La fracture a été révélée en septembre 2023, lorsque Morales a annoncé sa candidature à la présidentielle pour les élections de 2025, défiant ouvertement Arce, qui devrait briguer sa réélection.
L’ancien président a accusé le gouvernement de tenter d’empêcher sa candidature. Et il a menacé qu’il y aurait un “crise d’épilepsie” en Bolivie s’ils le disqualifient.
Evo Morales a dirigé le pays pendant près de 14 ans jusqu’à ce qu’il doive le quitter en 2019 après des élections marquées par des accusations de fraude.

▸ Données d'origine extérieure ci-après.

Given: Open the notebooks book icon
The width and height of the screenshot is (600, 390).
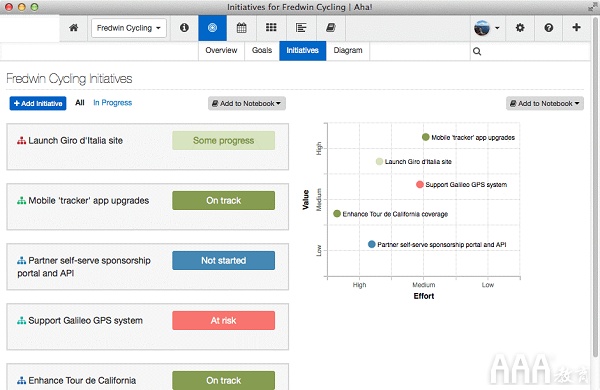Looking at the screenshot, I should click(331, 28).
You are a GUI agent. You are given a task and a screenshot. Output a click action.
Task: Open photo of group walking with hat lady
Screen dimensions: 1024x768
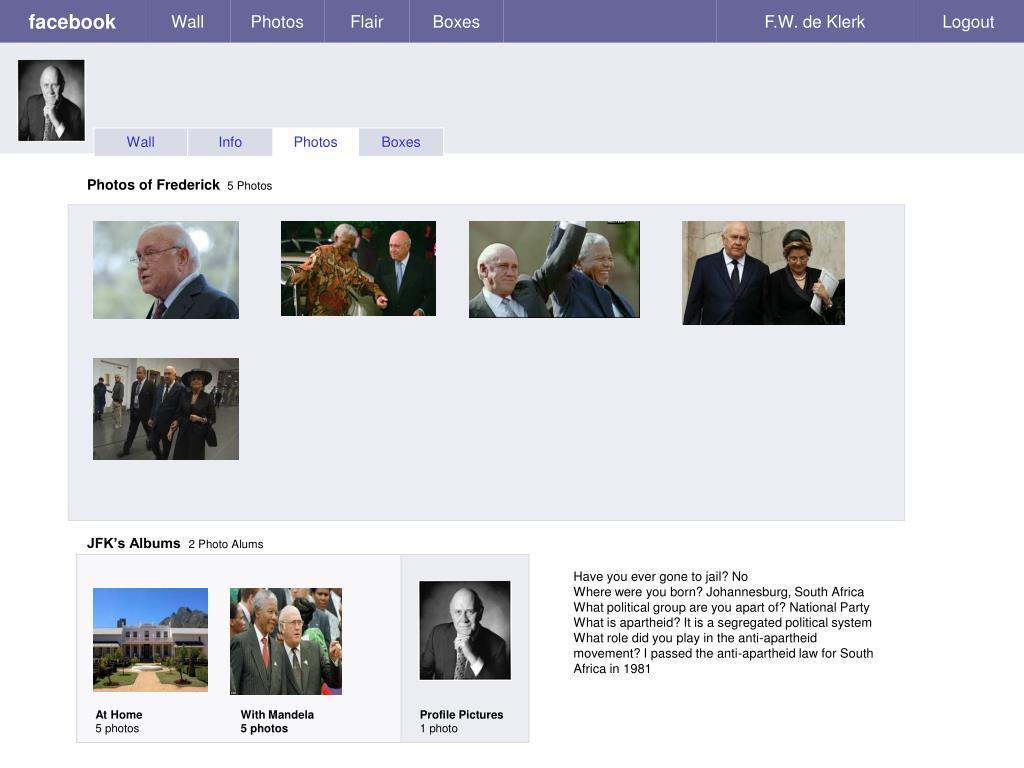click(x=166, y=409)
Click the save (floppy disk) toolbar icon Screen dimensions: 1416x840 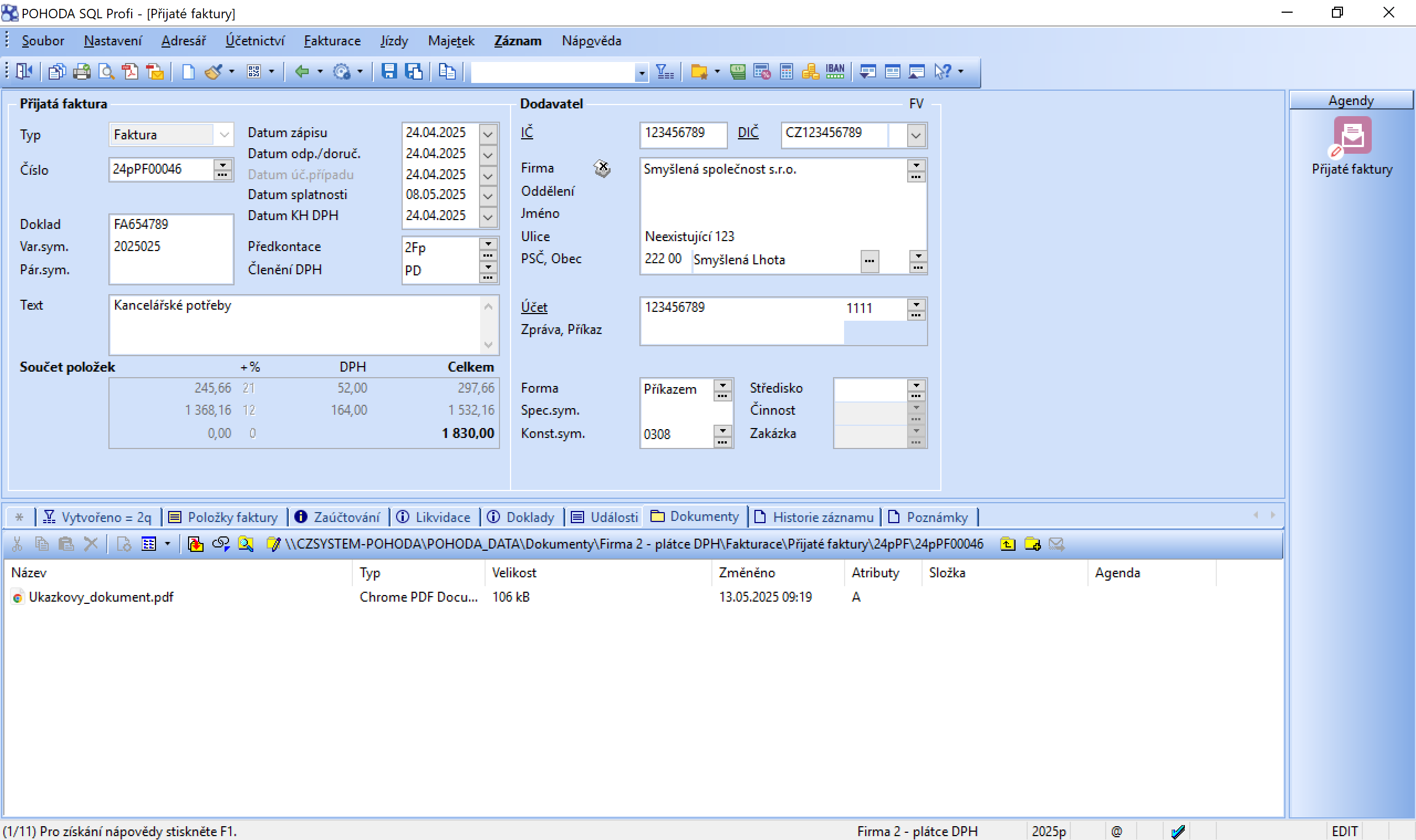coord(388,71)
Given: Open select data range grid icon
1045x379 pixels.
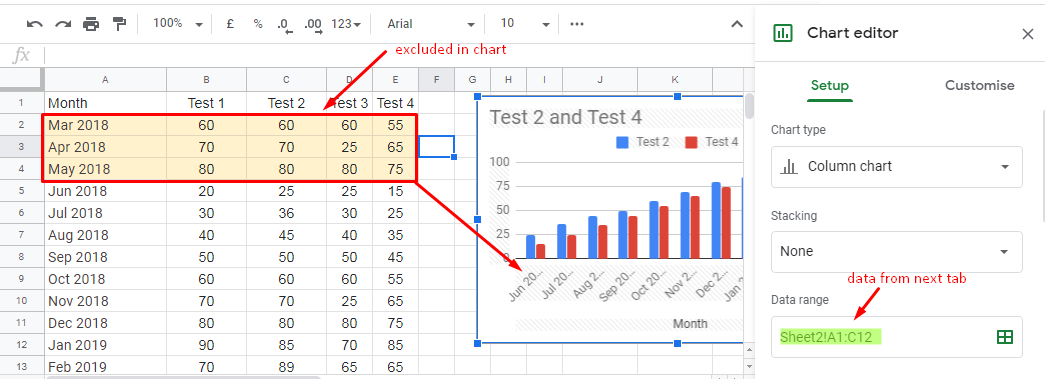Looking at the screenshot, I should pos(1004,337).
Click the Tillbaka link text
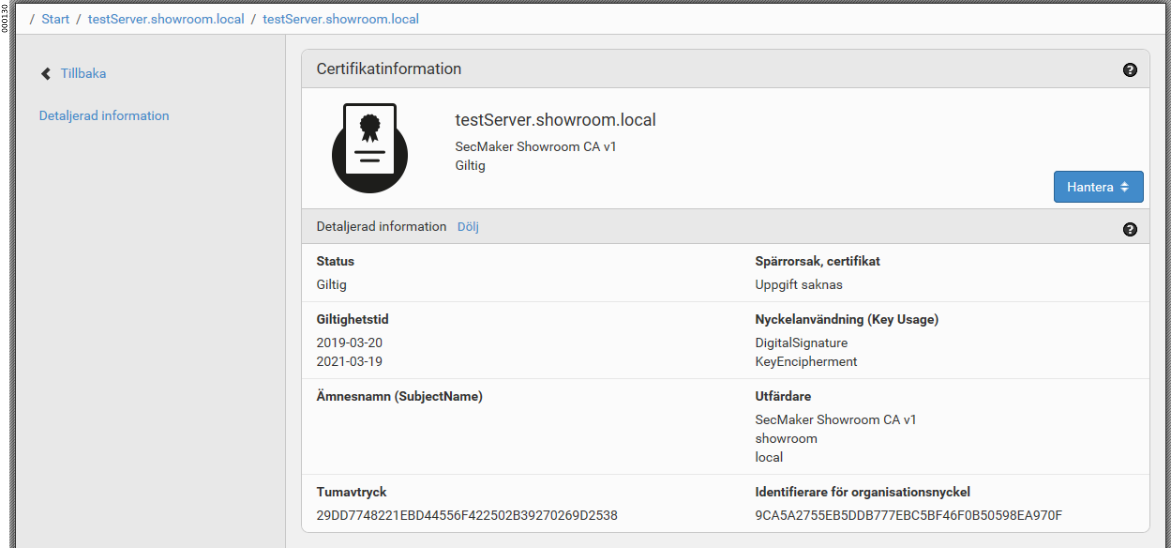 coord(83,74)

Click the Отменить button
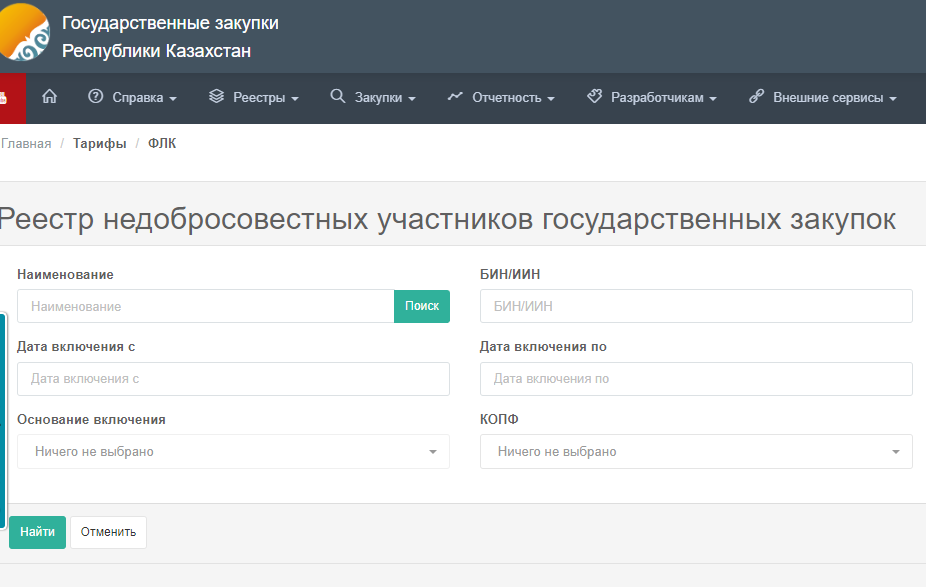108,532

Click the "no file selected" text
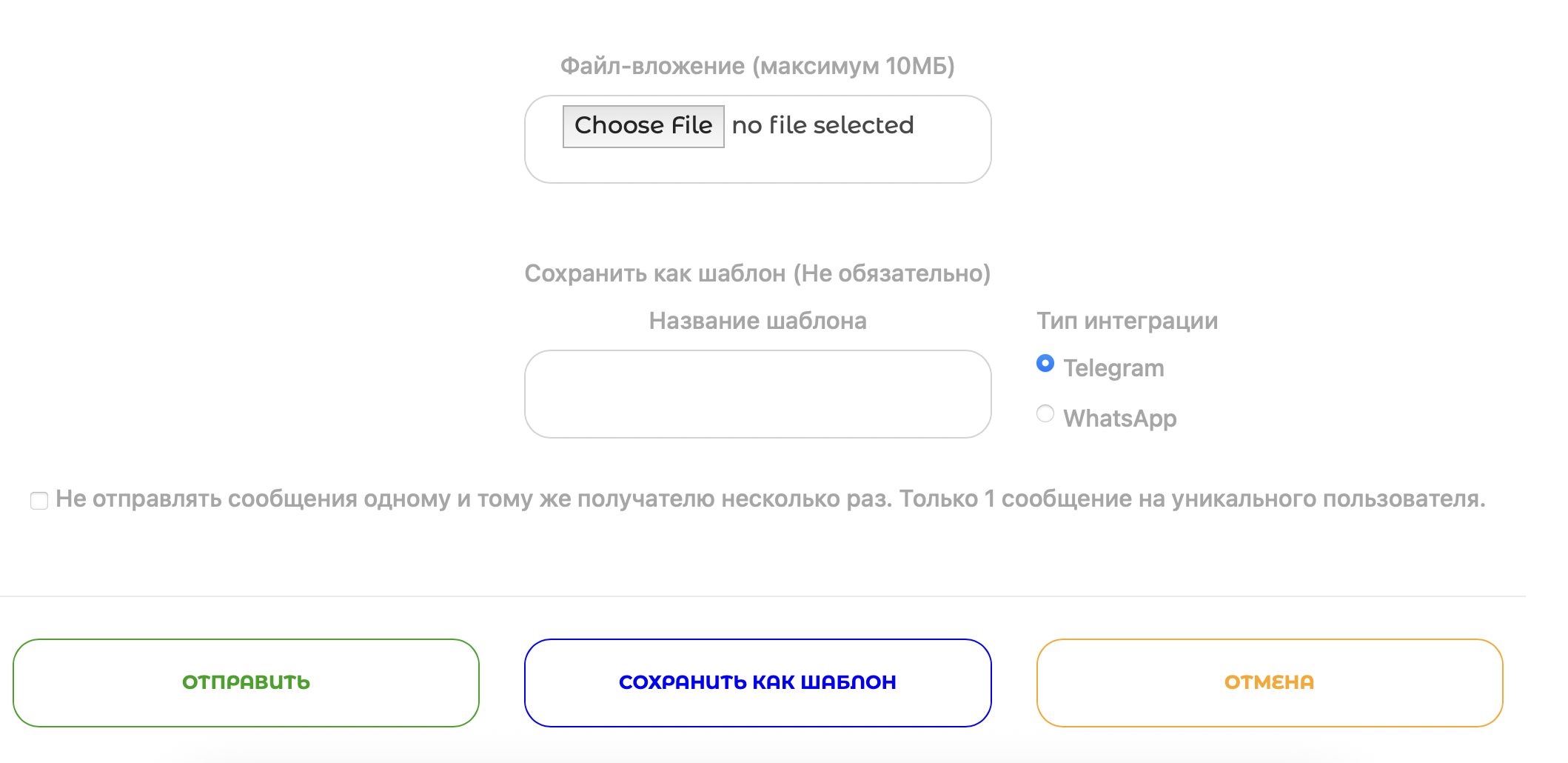tap(822, 126)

Le leader dénonce un coup d’État avec le soutien des États-Unis et s’exile.
Après 11 mois de gouvernement intérimaire, Luis Arce a remporté une victoire décisive aux élections d’octobre 2020, inaugurant ainsi le retour de l’ancien président.
Mais l’enthousiasme n’a garanti que quelques mois de calme, car bientôt la division a commencé à grandir entre les deux dirigeants du MAS. Au point que le parti a célébré cette année son 29e anniversaire divisé – en événements séparés – avec les “evistas” de Santa Cruz et les “arcistas” de La Paz.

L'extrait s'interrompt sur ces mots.